La lengua de Ligeia

Le resultó raro ver la luz de su habitación encendida y la puerta abierta, pero creyó tal vez que sus padres habían entrado mientras dormía y la habían dejado así. Luciana estaba sentada al borde de su cama. No recordaba haberse despertado ni mucho menos haberse incorporado, adoptar esa posición que ahora asumía dando golpecitos con las palmas de sus manos en sus rodillas para darse impulso. Se puso de pie y observó la hora en el reloj que ella misma había colgado sobre el respaldo de su cama. Las nueve y media de la mañana. Ella no se levantaba nunca después de las siete. Era extraño. Sin embargo, aquella era una extrañeza sin fronteras, incapaz de conducirla a ningún lado. Una sensación que a cada paso perdía peso, que se extinguía con cada movimiento. Cuando abrió la puerta del baño con la intención de asearse ya había dejado atrás sus estigmas silenciosos. Estaba sola. El silencio, entre las paredes de su casa a esa hora de la mañana, era una muestra cabal de la ausencia de los suyos. Creía recordar algún comentario de su madre la tarde anterior. Algo referido a un turno impostergable con su terapeuta. Pensó que su papá pudo acompañarla y que por esa razón él no estaba. Ni él ni su mamá. A Ligeia, su gata negra, no la había visto tampoco pero ella bien podría haber estado en el sillón, durmiendo. Abrió la puerta del baño. Se cepilló los dientes. Hizo buches con agua y cerró los ojos como cada vez que enjuagaba su boca. Cuando quiso escupir el agua en la pileta del baño no pudo. Se sintió dentro de un espacio estrecho y oscuro donde sus fuerzas resultaban ínfimas para su pretencioso cometido.

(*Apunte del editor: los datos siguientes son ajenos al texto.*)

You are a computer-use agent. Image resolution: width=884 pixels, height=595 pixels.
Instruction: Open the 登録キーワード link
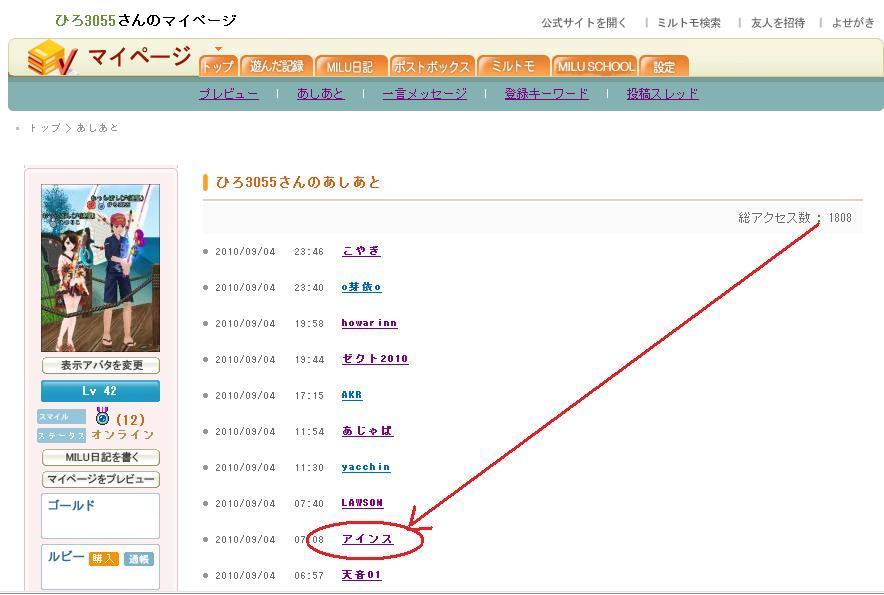[546, 93]
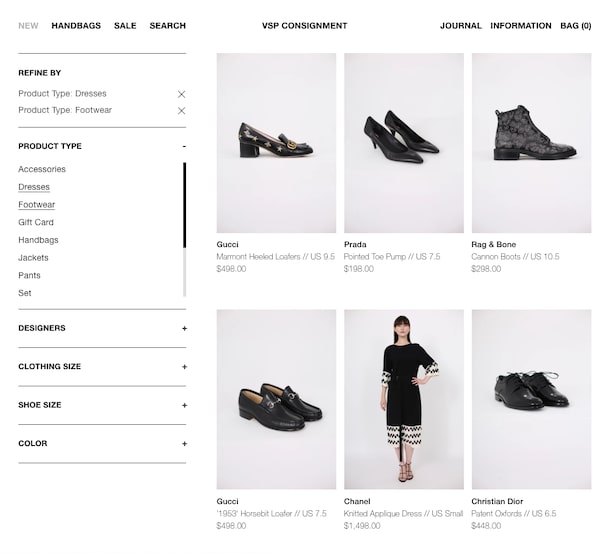This screenshot has height=553, width=600.
Task: Open the Handbags menu item
Action: pyautogui.click(x=76, y=26)
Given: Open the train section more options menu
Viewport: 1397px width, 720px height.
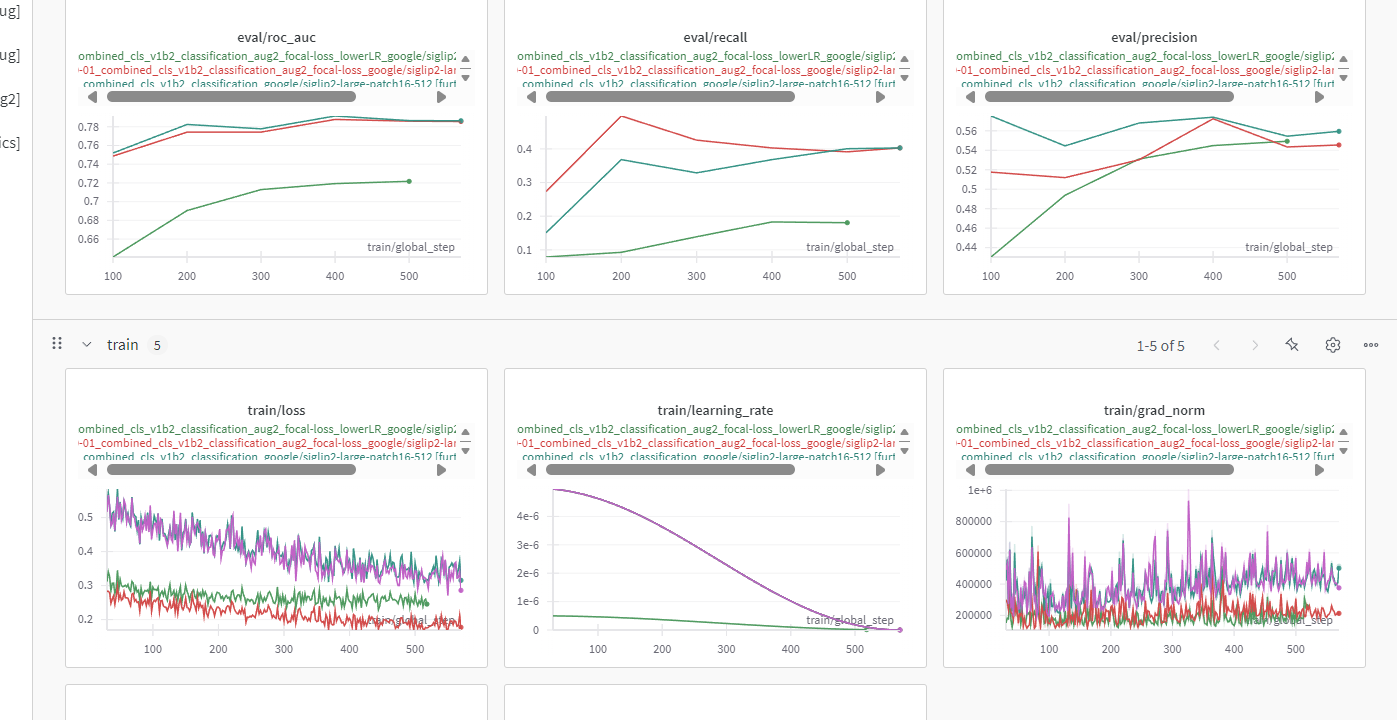Looking at the screenshot, I should (x=1370, y=345).
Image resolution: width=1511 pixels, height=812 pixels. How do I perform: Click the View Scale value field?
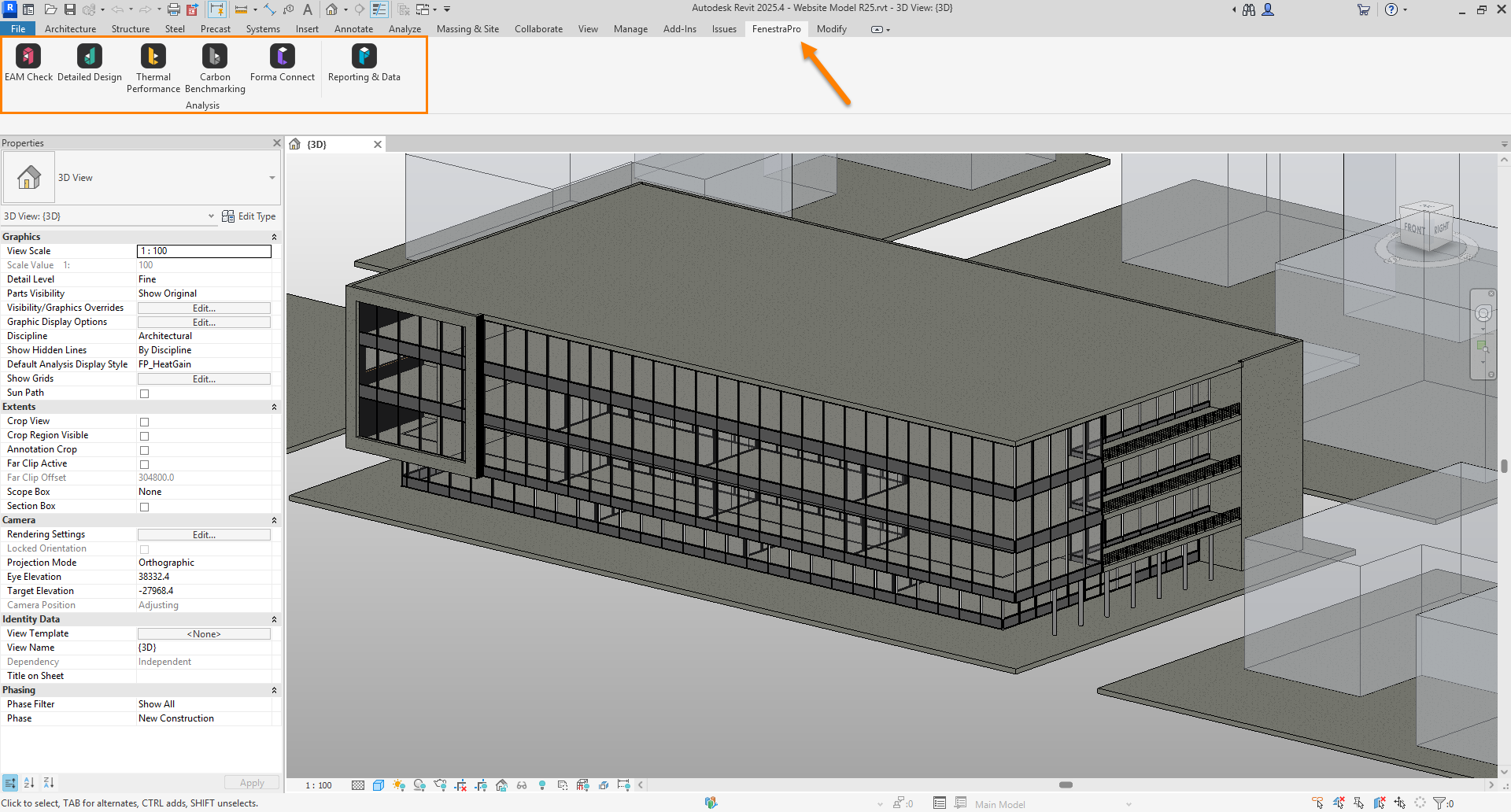[x=204, y=251]
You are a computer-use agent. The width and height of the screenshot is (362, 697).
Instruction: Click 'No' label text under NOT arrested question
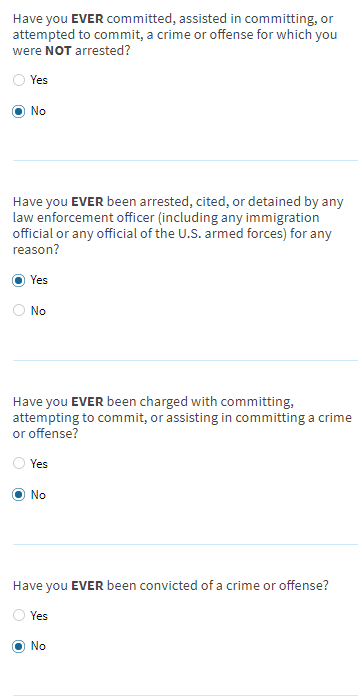(x=38, y=111)
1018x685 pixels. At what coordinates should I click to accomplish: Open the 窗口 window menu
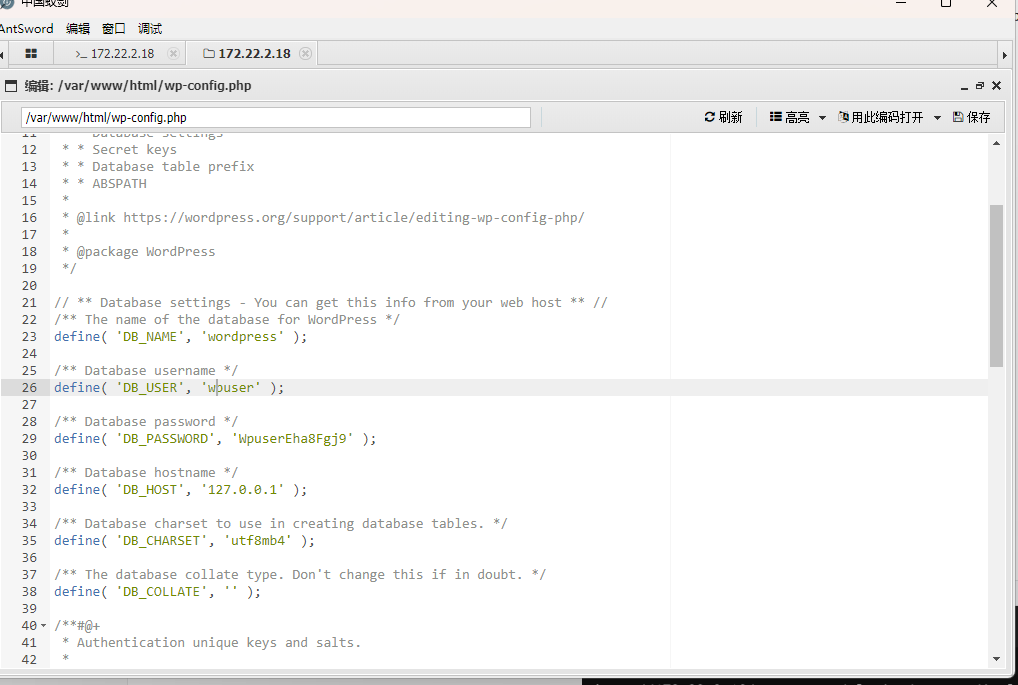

     Se sintió de espaldas, inmóvil y ciega, otra vez sobre su cama. Y ya no fue un baño ni una mañana apacible. Se vio imposibilitada, atada a una oscuridad que la desconcertaba. Y en ese estado de ahogo y espanto, escuchó la voz. Una voz no ajena pero perdida. Lejana. Prendida a la cara oculta de las horas noctámbulas y errantes. Fría como la muerte. Suya, esa voz, ascendía de las profundidades más ignotas. Un vaho espeso y mortuorio hecho de sonidos cavernosos, rebotando contra capas y capas de carne. Una voz infernal, un latir pujante que arreaba las bestias de su propio e inabarcable abismo. Ese espacio oculto en donde sus monstruos pululan buscándose, enardecidos, agolpándose unos contra otros. Haciendo crecer el clamor, haciendo brotar suspiros de impotencia en la superficie carnal del cuerpo que los cobija. Escuchó cercanas las palabras guturales de la sombra anunciándole el futuro ineludible. Las mismas que todos dejan pendientes para los días finales, erosionando el tiempo hasta convertirlo en una corteza fría y quieta. Casi sin aire y atada a su sueño negro escuchó las palabras que la sombra le tenía reservadas. Le hablaba a ella, dormida o atada a un sueño oscuro como la noche. Escuchó no sin espanto palabras como "pez" u "ojo" que profetizan el misterio y la locura, palabras como "esfinge" o "cronos" que la sumían en la antesala de un tiempo sin tiempo. En un laberinto como el de Creta pero aquí y ahora, al otro lado de una habitación, en algún lugar perdido del gran Buenos Aires. Se sintió dentro de sí misma. En una prisión hecha de carne, hecha de uñas y de pelos. Una niña minotauro, una niña monstruo. Enterrada viva.

     Cuando por fin pudo abrir sus ojos observó a la sombra. Iba hacia ella. El origen de todos los acertijos que su mente caótica y siniestra había desatado, había adquirido un cuerpo. Un cuerpo único, monstruoso y flotante como un aliento negro. La sombra se acercó y ella quiso gritar, pedir auxilio. Quiso levantarse y correr, escapar de sí misma pero sus brazos y piernas no le respondieron. Creyó morirse y en el paroxismo del terror, mientras su cuerpo se debatía con la noche, sintió la lengua árida de Ligeia lamiéndole la cara, trayéndola de regreso, mostrándole el camino de vuelta.